TEKS BACAAN:

__________________________________________________

Bagi seorang muslim, dengan latar belakang ilmu sosial, mungkin akan bertanya, mengapa ibadah haji diposisikan nomor 5 dalam rukun Islam, mengapa tidak dinomor  satukan ?Â
Pertanyaan ini, tentunya adalah menarik untuk diajukan, dengan maksud untuk menemukan hikmah atau makna atau ibrah atau pelajaran dari struktur pengetahuan yang disajikan dalam ajaran Islam.
Tentunya, bila kita menggunakan pendekatan hermeneutik, akan melakukan kajian terhadap struktur pengetahuan yang tergelar, dengan mencoba mencari makna atau pemaknaan dari struktur pengetahuan tersebut.
Pada level pertama, rukun Islam itu diisi dengan kalimah syahadat. Umat Islam menyebutnya, bahwa rukun islam yang pertama itu adalah mengucapkan dua kalimah syahadat, yang terkait dengan kesaksian bahwa Allah Swt adalah Tuhan, dan Muhammad bin Abdullah adalah utusan Tuhan (rasulullah).
Struktur keilmuan pada level ini, ril dalam lisan, namun abstrak dalam keilmuan. Nilai yang terkandungnya sangat abstrak dan subjektif, yakni hadir dalam bentuk keyakinan dalam diri penuturnya.  Sekalipun demikian, posisi dan perannya, sungguh sangat strategis. Bahkan dapat dikatakan, seluruh amalan yang lain, termasuk empat amal ibadah di empat rukun Islam lainnya, tidaklah akan memiliki  makna yang mulia, bila orang tersebut tidak memiliki keyakinan yang bersih dan kuat terhadap nilai dibalik kesaksian tersebut. Dengan demikian, dengan tegas dan jelas bahwa kesaksian keyakinan keagamaan ini, sifatnya sangat subjektif dan abstrak, namun memiliki nilai implikasi yang sangat luas, karena mendasari seluruh amal perbuatan seorang Muslim dalam mengembangkan tindak keagamaannya.

__________________________________________________

DATA YANG DISEDIAKAN:
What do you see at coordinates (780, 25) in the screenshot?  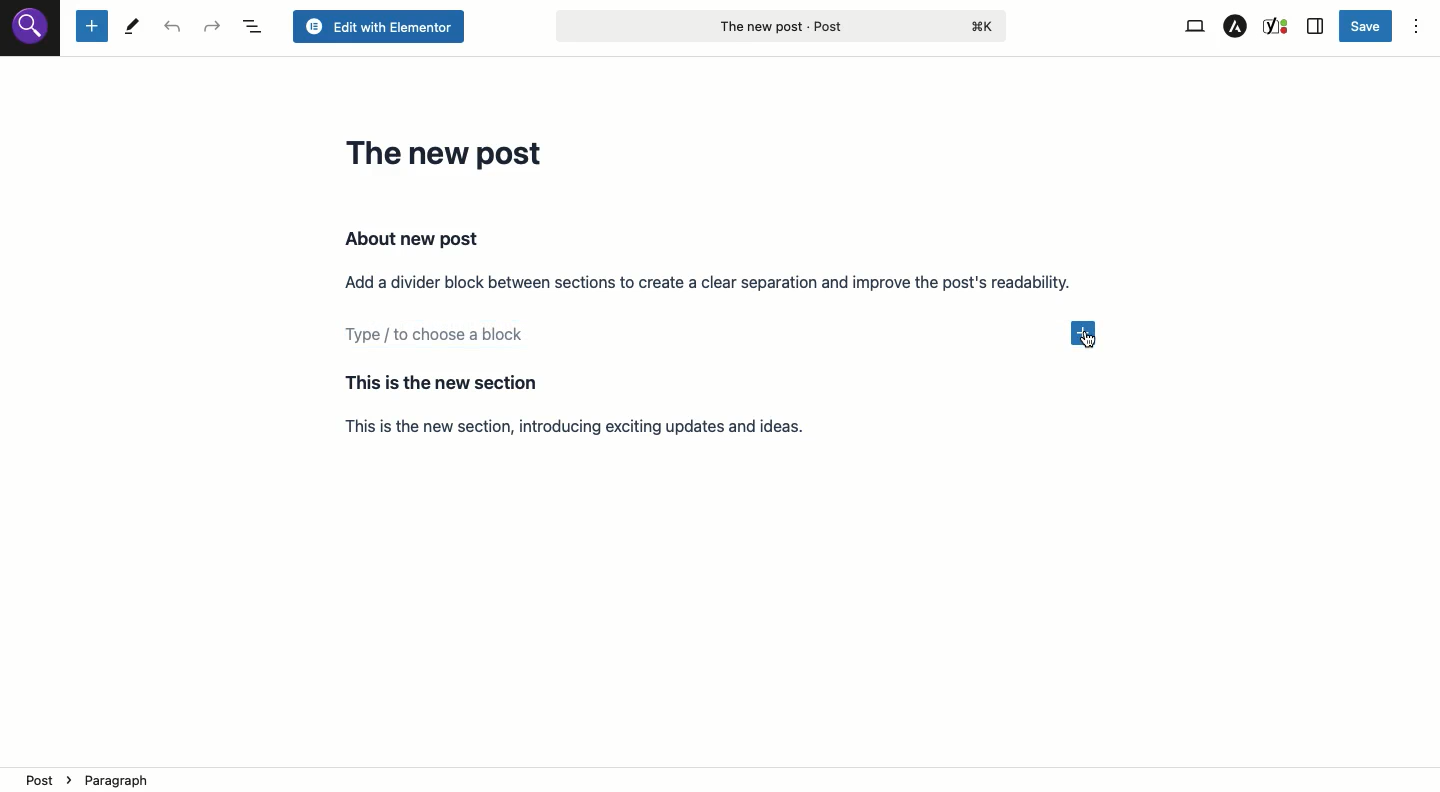 I see `Post` at bounding box center [780, 25].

__________________________________________________

INSTRUKSI: Menurut teks bacaan, apa yang mengisi rukun Islam pada level pertama? Data tersebut merupakan bahan tersendiri yang terpisah dari teks bacaan.

JAWABAN TERTULIS: Mengucapkan dua kalimah syahadat.